| DIRECTIONS FOR THIS TASK |
Retype, without alteration, the part of the material that opens with the line containing "Viewport: 1352px width, 760px" and closes with the line containing "pyautogui.click(x=590, y=120)", including both of those lines.

| THE INPUT |
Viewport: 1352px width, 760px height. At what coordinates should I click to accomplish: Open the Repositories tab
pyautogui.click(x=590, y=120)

...

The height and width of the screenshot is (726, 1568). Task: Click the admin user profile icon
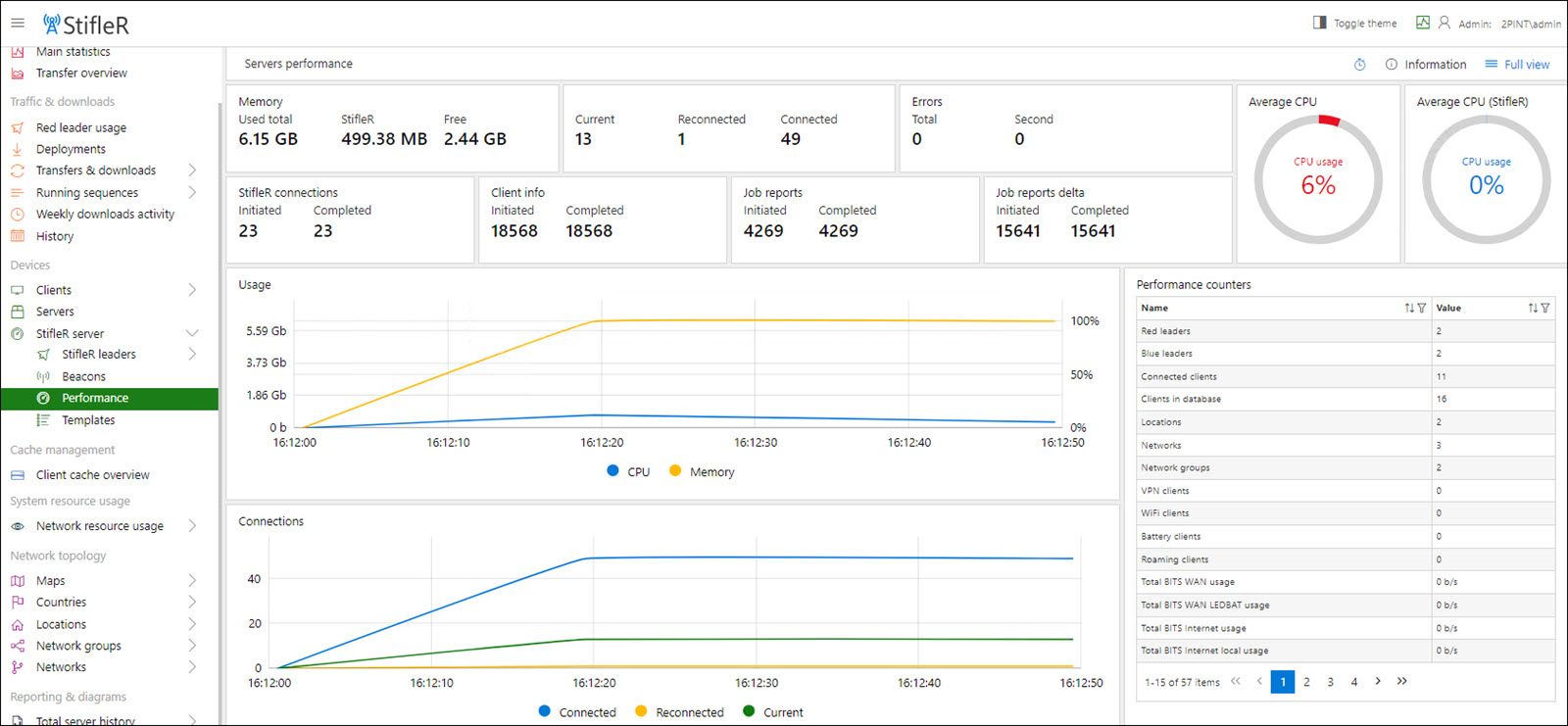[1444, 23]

==

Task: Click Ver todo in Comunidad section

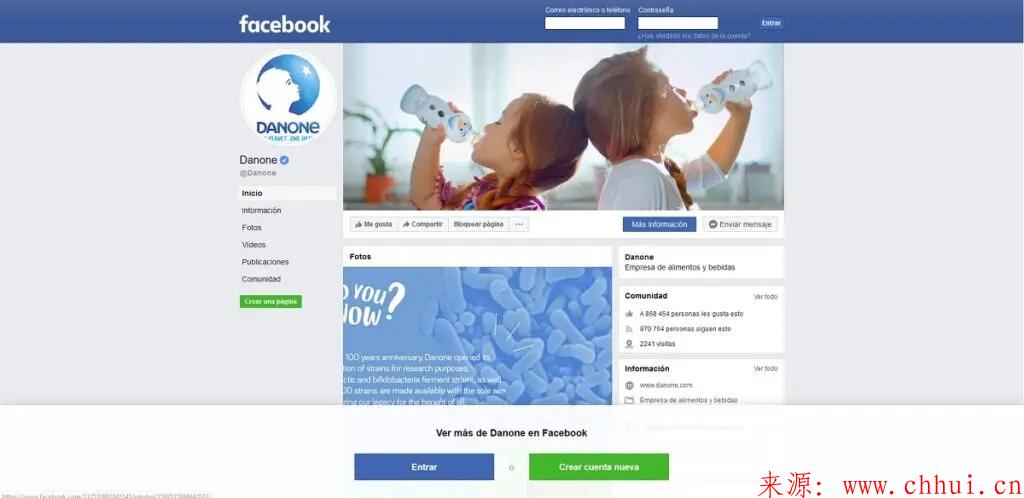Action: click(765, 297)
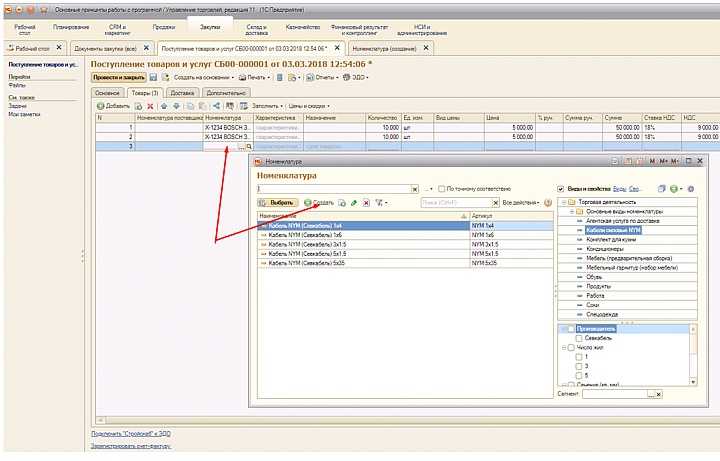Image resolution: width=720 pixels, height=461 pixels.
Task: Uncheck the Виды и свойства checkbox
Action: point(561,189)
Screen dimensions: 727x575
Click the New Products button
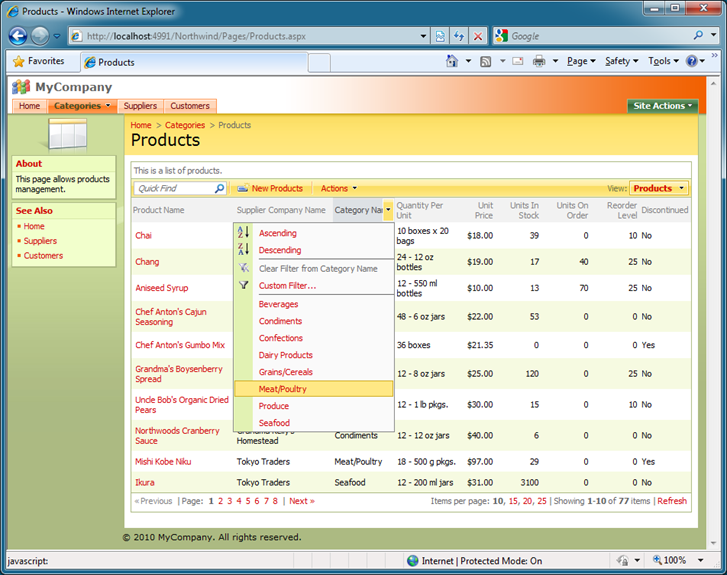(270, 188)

| THE REPLY |
Viewport: 1352px width, 760px height. At what coordinates should I click to accomplish: Open the Repositories tab
pyautogui.click(x=590, y=120)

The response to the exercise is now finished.